Before scientists studied a plant's internal clock, the Greek myth of Clytie and Helios was used to explain their movements.
Clytie was a water nymph who fell madly in love with Helios, the sun god. But Helios had eyes for another woman and ignored Clytie. Full of unrequited love, Clytie would watch Helios race his chariot across the sky. She didn't eat or drink and after nine days of watching him cross the sky, she became rooted to the ground and transformed into a sunflower.
Since helio refers to the sun and tropism refers to movement, heliotropism describes the movement that plants like sunflowers make in relation to the sun. "There is certainly a clock driven component, an internal or circadian rhythm to this,'' says Dr Haydon.
Experiments have shown that if sunflowers in a field are turned 180 degrees, they continue to move during the day, but now in a west-to-east direction, opposite to the sun. After several days, the sunflower corrects itself to move east-to-west again. During this time, the sunflower retunes its internal clock, using one of the most powerful entrainment cues – sunlight.
Tick, tock, the internal clock
"The external cues remind the plant what time of day it is. It slightly readjusts itself so that its internal clock is matched to the environment," says Dr Haydon. This is essential when dawn changes by three minutes or more everyday depending on your latitude.
"This experiment shows very clearly that there's an internal clock that is driving this plant behavior."
But the big question is whether sunflowers actually track the sun or would they do it anyway because of its internal clock that is triggered by sunlight. "The missing experiment that would answer this is the one that moves sunflowers growing in the sunshine into a dark room for a day or so,'' he says.
At its core an internal clock is made up of a set of genes that regulate each other's expression. Each gene is expressed at a different time of the day to generate rhythms in the plant's internal cycle. This internal rhythm controls a wide range of processes in the plant including metabolism, movement and growth.
So heliotropism is regulated by an internal rhythm of gene expression. But the actual mechanics of the movement remains "very much a black box … but we suspect that the mature leaves have something to do with it since the rhythmic movement stops when mature leaves are cut off,'' says Dr Haydon.
He also suggests two possible mechanisms seen in other plants to explain this.
The first theory involves cell elongation, which is how most stems grow. If cell growth on the east and west sides are cyclical and matches the sun's movement, sunflower stems would appear to 'follow' the sun.

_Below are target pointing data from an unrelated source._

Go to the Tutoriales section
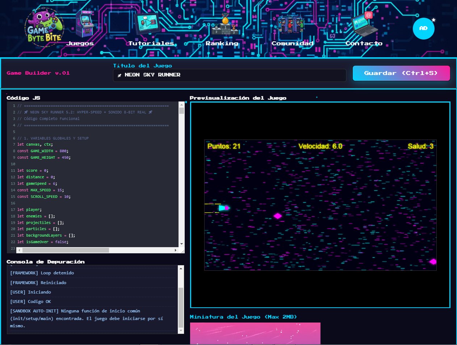The image size is (457, 345). point(151,43)
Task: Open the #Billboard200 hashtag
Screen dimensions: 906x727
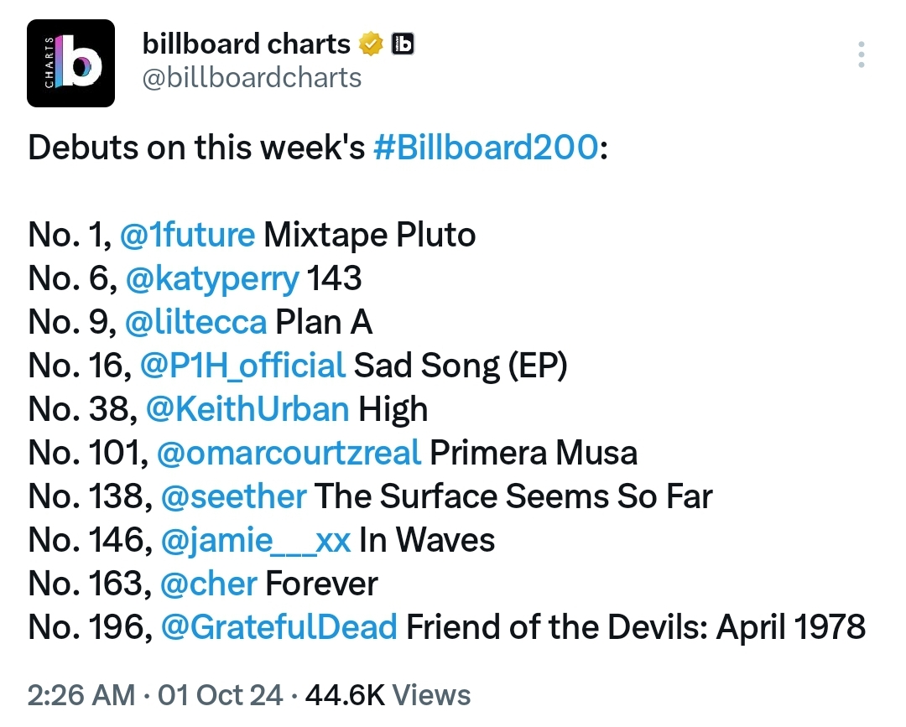Action: pyautogui.click(x=486, y=148)
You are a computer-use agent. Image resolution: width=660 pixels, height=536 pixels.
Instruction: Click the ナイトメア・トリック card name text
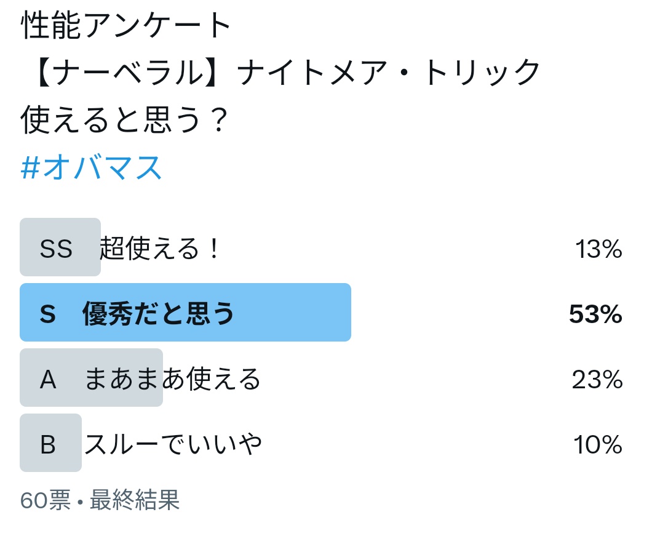pos(389,73)
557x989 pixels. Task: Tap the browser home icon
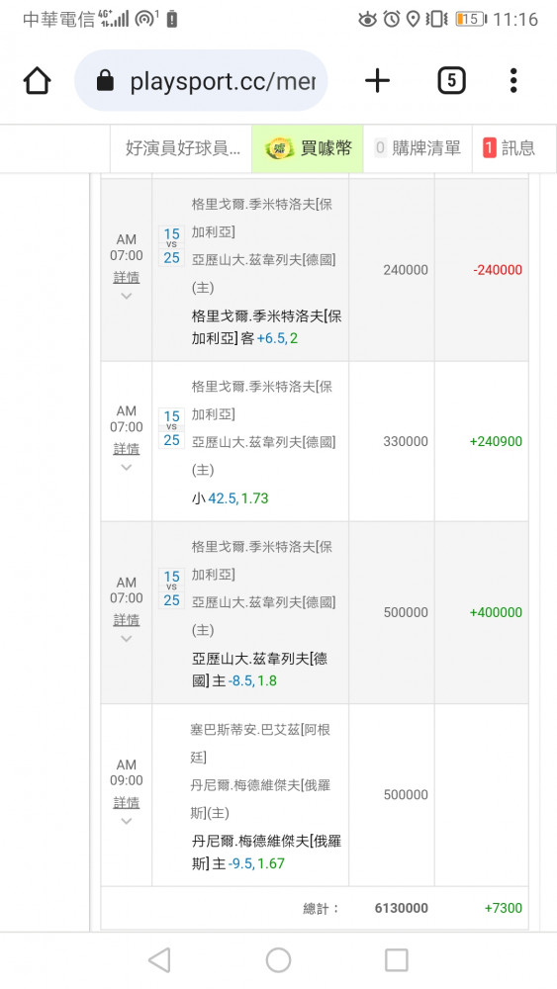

The other is that of water movement within the plant, known as turgor pressure. Water can be distributed differently within the stem and these differences in water pressure cause it to curve. This distribution of water pressures can be synchronised so that it would cause sunflowers to curve and mimic the sun's movements.
"The support for this is that the water status of the soil can impact on whether sunflowers move or not. If it's dry they don't do it. If the soil is waterlogged, they don't do it either, so it suggests water balance is important," says Dr Haydon.
As it stands, sunflowers do follow the sun but only until they bloom. Dr Haydon says it's not fully understood why the moving stops after blooming, but there are two hypotheses.
"It could simply be mechanical: as the sunflower head grows, it simply becomes too heavy for the stem to move, '' he says. "The other possibility is that it is related to diminishing robustness of the internal clock. There is evidence that circadian rhythms weaken with age, not only in plants but also in animals."
After it blooms most people recognise the plant as a sunflower. And then it remains steadfast watching the eastern sky, like Clytie waiting for Helios to rise.